Sia nel tuo film che nel cinema greco più in generale c’è una quota di ironia impassibile e di surrealismo assolutamente unici. Perché credi che qualcosa di così particolare e anche locale (nella migliore accezione possibile) abbia questo tipo di seguito ovunque?
Io sono un po’ ironico e sarcastico… in senso buono (ride). Parte tutto dal mio modo di essere. Non posso parlare per gli altri, ma credo che quando fai un film su una pandemia e su qualcosa di tanto tragico, tu non possa fare altrimenti. La nostra vita è un mix di tragedia e commedia, non sarei mai capace di girare qualcosa che non abbia in sé un po’ di ironia. E questo è il motivo per cui abbiamo deciso di inserire tanti momenti comici.

Come ci si sente a debuttare in un momento così complicato per il cinema nel mondo?

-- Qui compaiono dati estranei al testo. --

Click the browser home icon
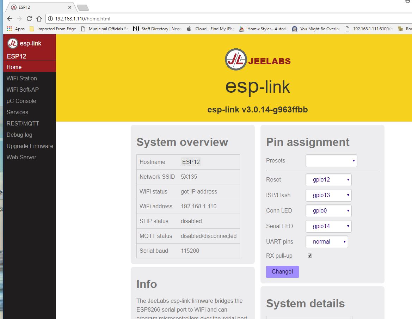This screenshot has height=319, width=412. point(39,19)
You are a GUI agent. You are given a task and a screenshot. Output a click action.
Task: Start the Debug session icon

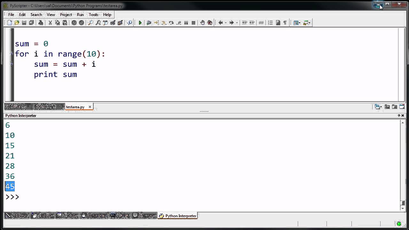click(148, 23)
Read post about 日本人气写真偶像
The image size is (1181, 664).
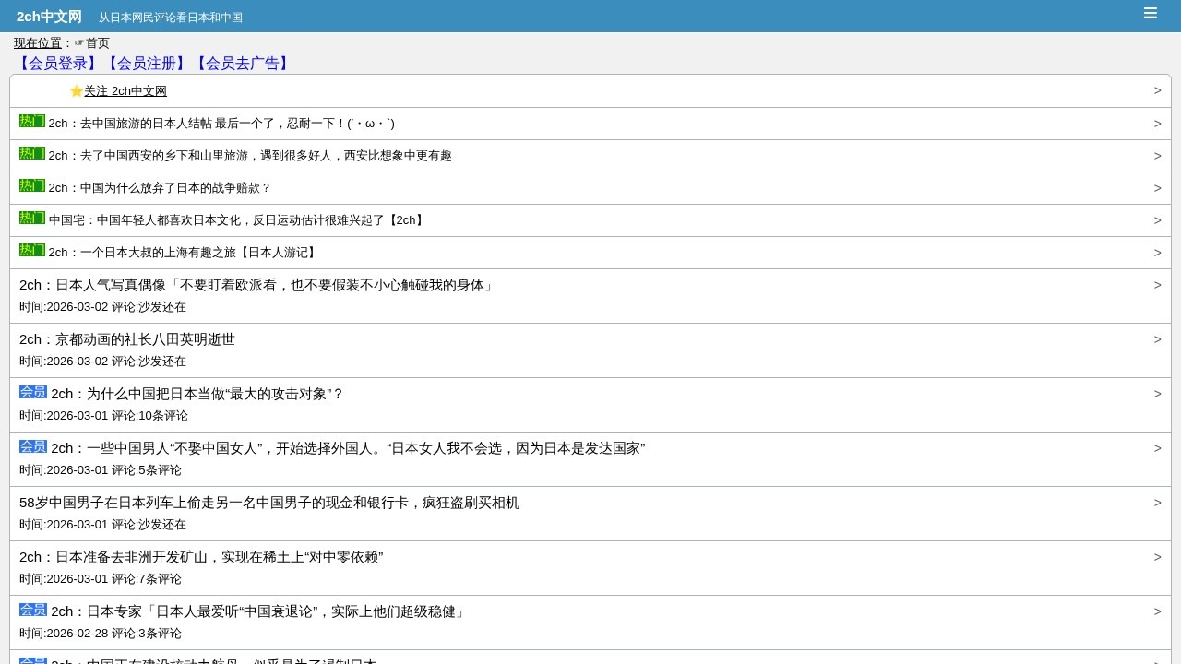click(x=256, y=285)
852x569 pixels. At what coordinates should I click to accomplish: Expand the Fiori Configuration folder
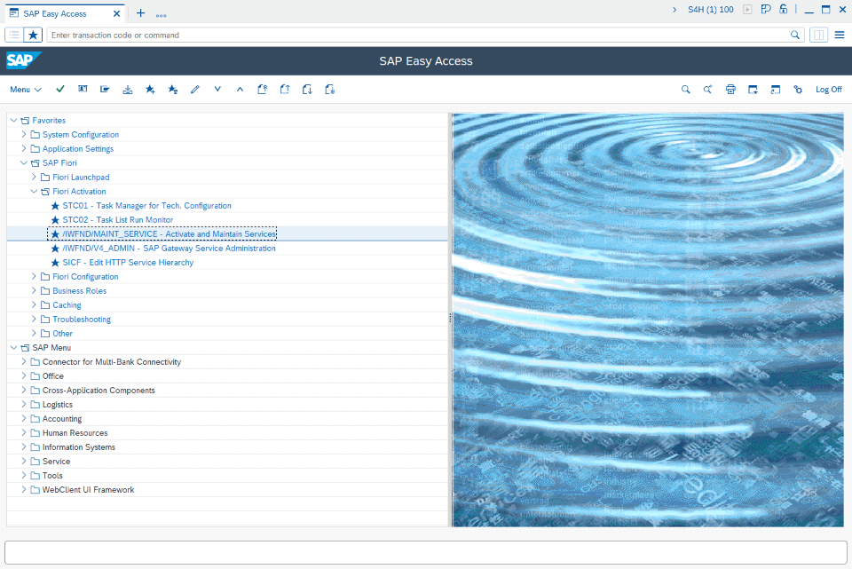click(34, 276)
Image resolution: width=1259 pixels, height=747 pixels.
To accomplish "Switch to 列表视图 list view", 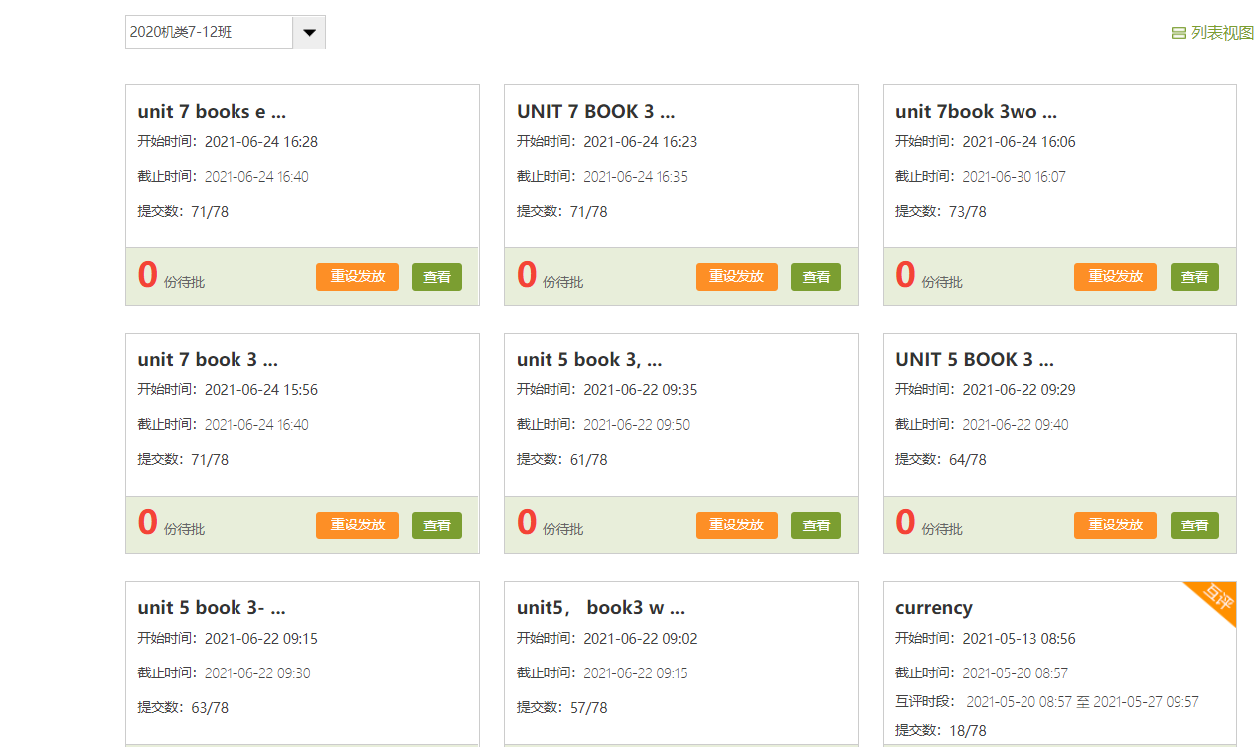I will coord(1222,33).
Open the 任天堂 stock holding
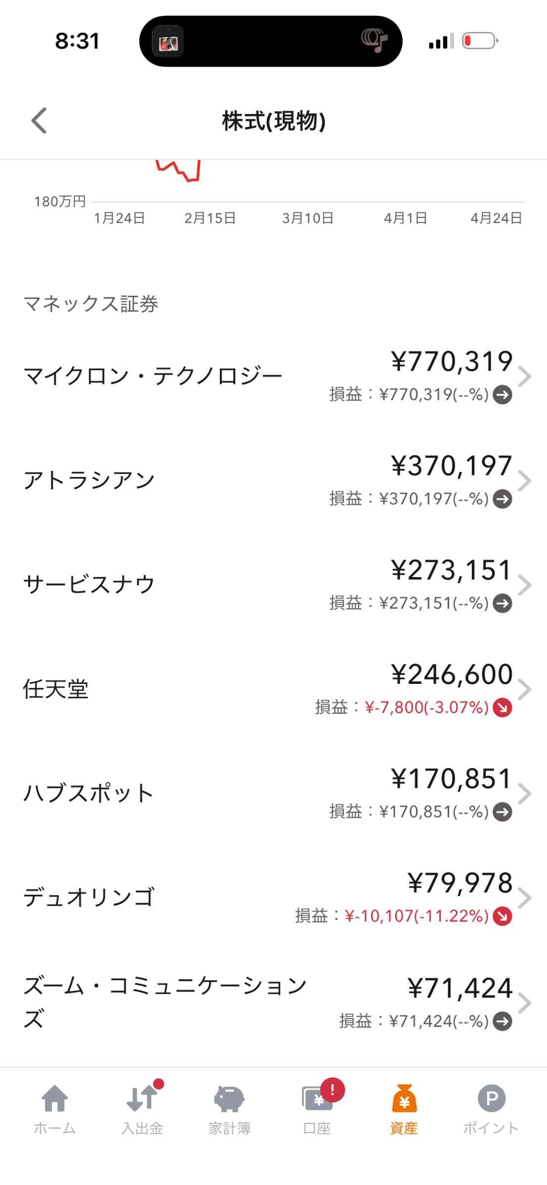 [56, 689]
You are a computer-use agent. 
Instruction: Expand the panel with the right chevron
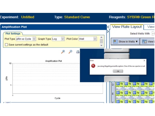tap(108, 31)
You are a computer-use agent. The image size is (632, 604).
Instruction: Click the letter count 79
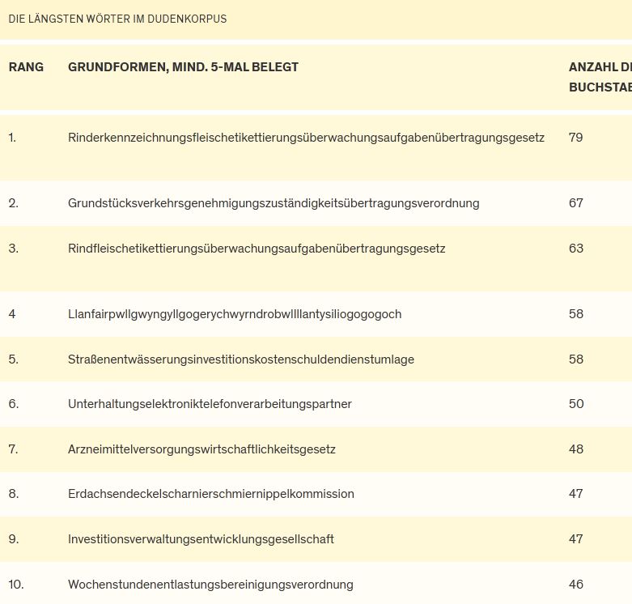[576, 138]
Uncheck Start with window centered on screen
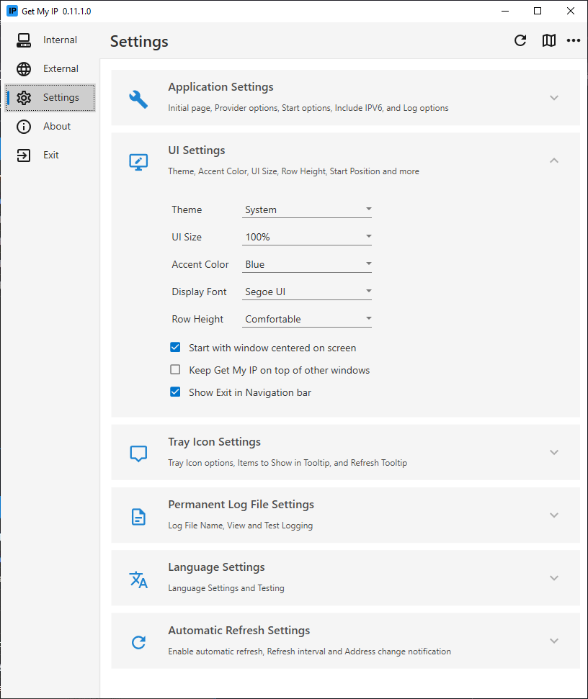This screenshot has height=699, width=588. (175, 347)
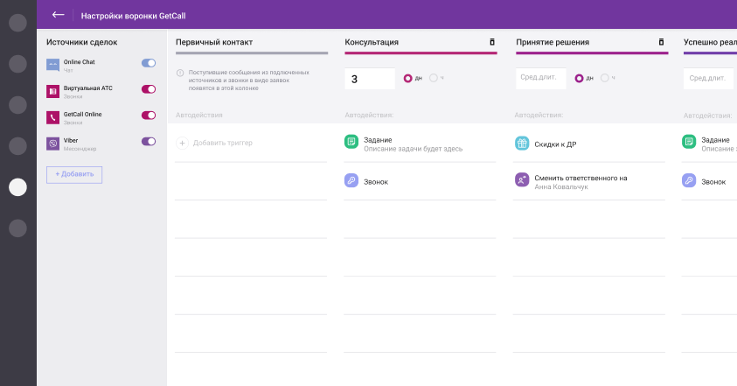Select the 'ч' radio under Принятие решения

[x=605, y=78]
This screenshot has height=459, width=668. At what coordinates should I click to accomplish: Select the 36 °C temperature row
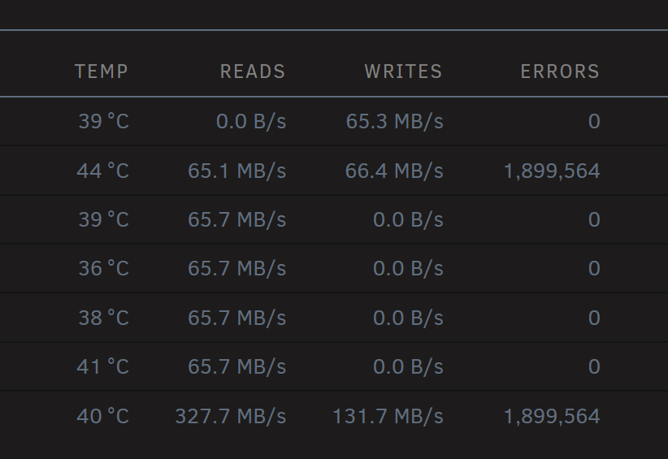[334, 268]
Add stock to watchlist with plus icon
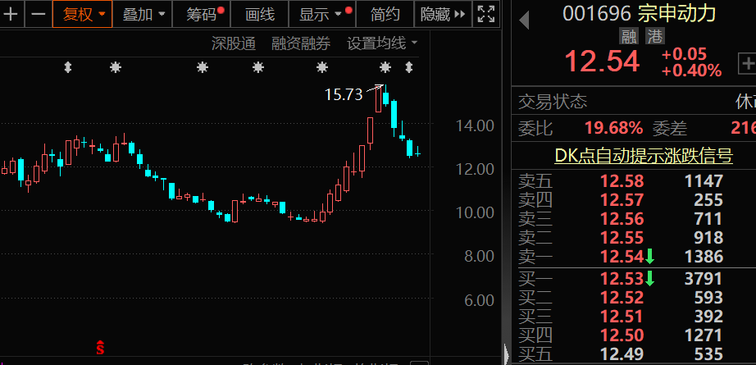The width and height of the screenshot is (756, 365). point(746,62)
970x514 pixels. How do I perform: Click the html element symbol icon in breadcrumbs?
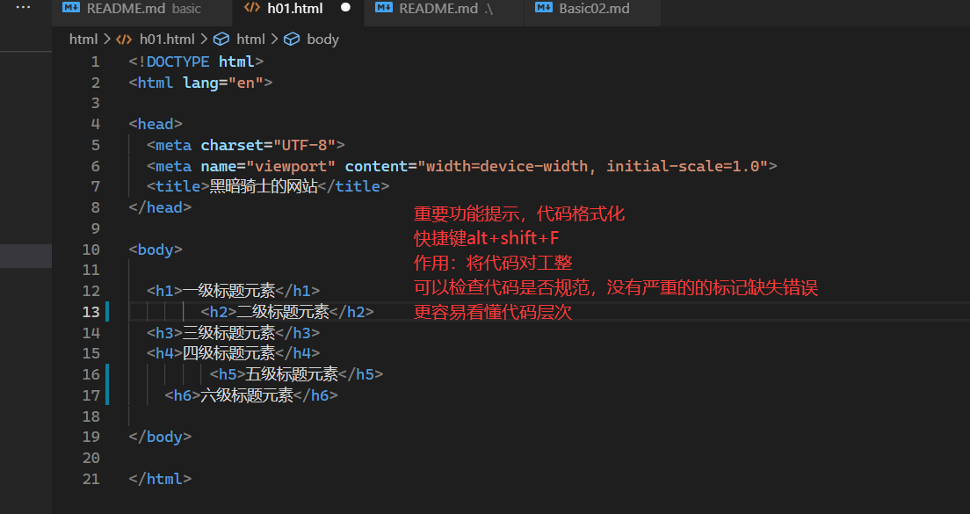point(221,39)
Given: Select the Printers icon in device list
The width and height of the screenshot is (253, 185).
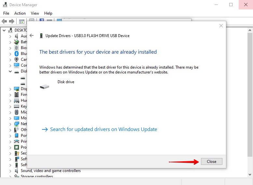Looking at the screenshot, I should [x=17, y=141].
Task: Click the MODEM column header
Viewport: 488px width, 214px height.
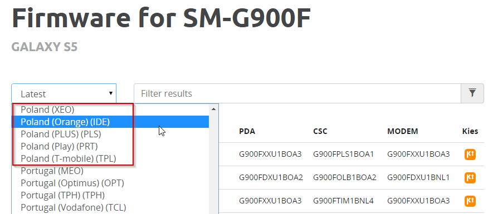Action: click(403, 131)
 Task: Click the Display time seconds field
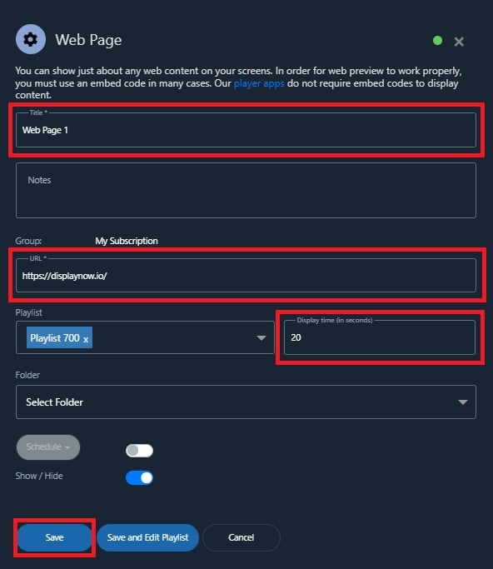pyautogui.click(x=380, y=337)
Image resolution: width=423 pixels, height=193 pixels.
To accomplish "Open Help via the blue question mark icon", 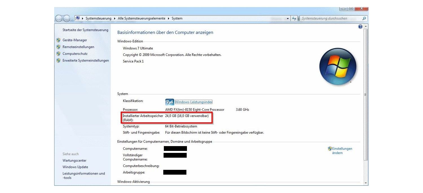I will (x=360, y=26).

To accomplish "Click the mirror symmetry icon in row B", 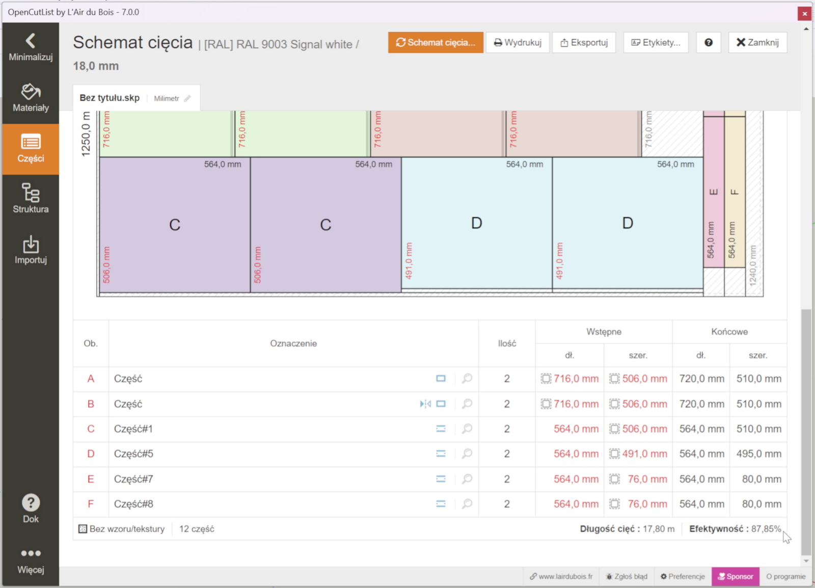I will click(x=425, y=404).
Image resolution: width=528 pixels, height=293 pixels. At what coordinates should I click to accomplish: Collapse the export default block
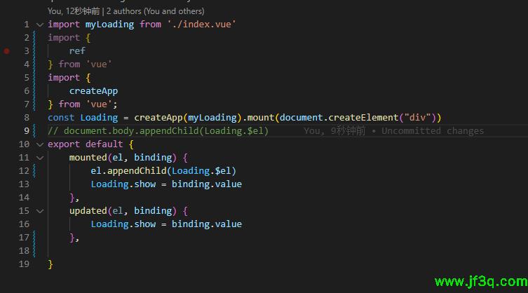[x=40, y=144]
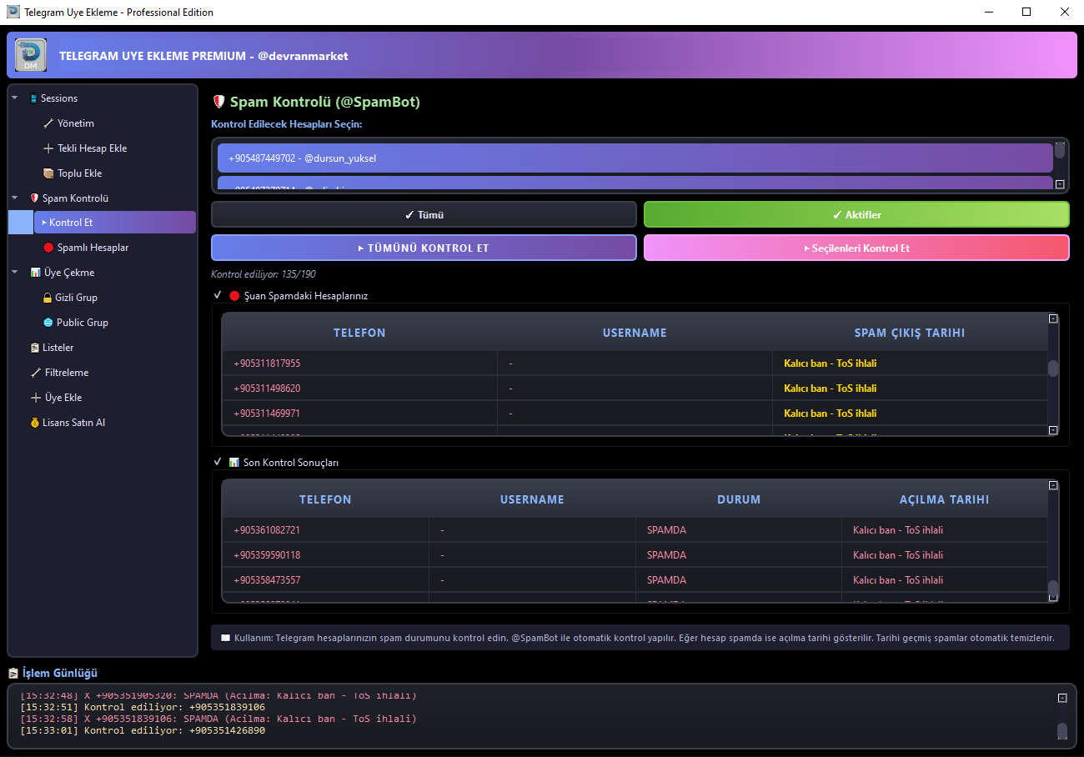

È un grande onore per me e per il mio team essere qui e aprire la sezione di Orizzonti, non vedevamo l’ora perché quando abbiamo finito il film non sapevamo dove avremmo potuto presentarlo. So che è tutto molto strano e complicato, che dobbiamo vedere i film con le mascherine, ma sono ottimista sul futuro perché questo festival è un segno di speranza, è una ripartenza per tutta l’industria, Speriamo che gli altri festival lo seguiranno. Ringrazio il direttore Barbera, che ha deciso di organizzarlo nonostante tutto: dobbiamo combattere per quello che amiamo. Chi lavora in questa industria – io, tu, tutti – facciamo fatica a separare il nostro mestiere dalla nostra vita. Siamo in primis persone che amano andare al cinema, e poi anche persone che hanno la fortuna di lavorare nel cinema, forse lo faremmo pure gratis (ride). Se ami così tanto quello che fai, in qualche modo ne esci sempre.